Childcare Choices and Early Cognitive Development
This study uses the data from the National Institute for Children Health and Development Study of Early Child Care and Youth Development to evaluate features of wage and childcare price changes that are associated with positive effects on children's early cognitive skills. Identifying beneficial characteristics of changes in market variables is especially relevant in a policy environment where the main priority of tax incentives related to the use of childcare is not facilitating the formation of children's cognitive skills, but reducing reliance on the welfare system through increase in employment among poor households.

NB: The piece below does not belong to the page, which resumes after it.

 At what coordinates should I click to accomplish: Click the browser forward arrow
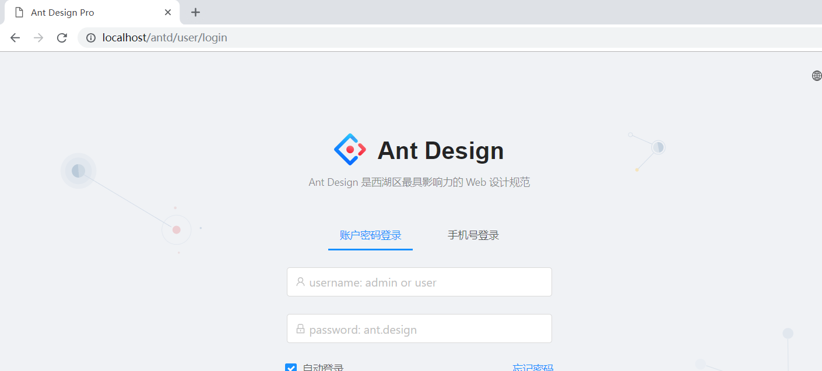38,37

We estimate jointly the discrete household choices related to the employment status of the mother and the use of a paid care mode, the demand functions for quantity and quality of childcare, the production function for cognitive outcomes, the wage process for the mother, and childcare price equations based on the hedonic pricing method, while at the same time introducing unobserved heterogeneity in the disturbance terms of the estimated outcomes. Our strategy for handling selection problems also utilizes the exogenous variation in childcare prices across the 10 geographical markets defined by the study sites in the NICHD SECCYD dataset, which in our model influence choices, but do not affect cognitive outcomes directly.

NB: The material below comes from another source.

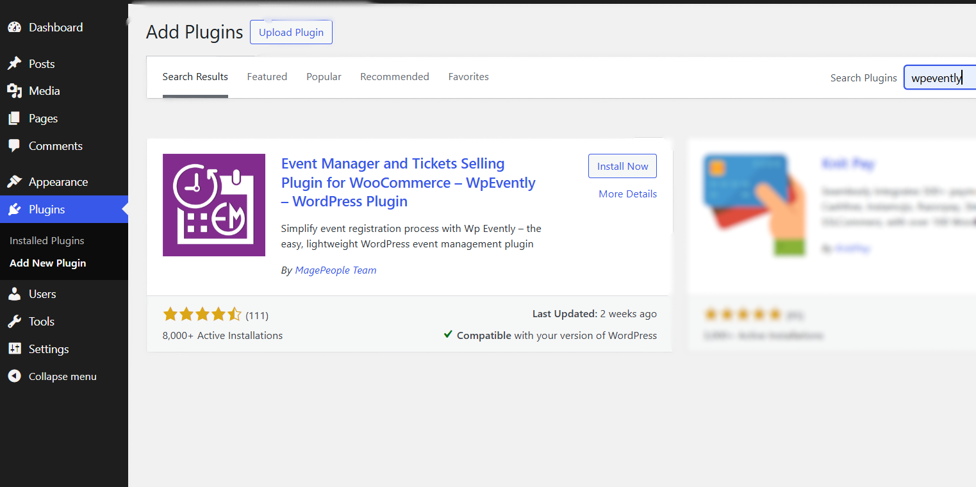Click the Pages icon in sidebar

pos(14,119)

Our results show that failing to account for common unobserved characteristics would lead to underestimating the impact of all analyzed wage and price changes. We find that prices and wages do not have a statistically significant impact on the quality of paid care, while the marginal product of that attribute of care is positive for almost all input combinations in the production of cognitive attainment. Therefore, a policy utilizing changes in wages and prices can be effective in improving early cognitive skill only through the impact of those changes on the intensity of paid care use.

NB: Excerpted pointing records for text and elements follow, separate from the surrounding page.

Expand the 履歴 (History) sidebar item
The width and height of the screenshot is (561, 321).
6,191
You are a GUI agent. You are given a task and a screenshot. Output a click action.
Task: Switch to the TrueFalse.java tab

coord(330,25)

The comparison of the effects of wage and price changes on early cognitive skills for three sets of values of the observable household characteristics representing low, middle and high income households lead to the following conclusions: (1) a tax credit for working mothers and childcare subsidies for center-based care can bring disproportionate gains for children in low and middle income groups; (2) subsidizing paid home care for children less than three and a half years old can be more effective than subsidizing center-based care for the same age group in terms of improving cognitive outcomes at the age of five; (3) conditioning childcare assistance for paid care on the employment status of the mother does not seem to have a strong negative effect on early skill formation; and (4) tax incentives affecting wage rates and childcare prices prove to be beneficial for the formation of early cognitive skills only when they are implemented while the child is less than three and a half years old.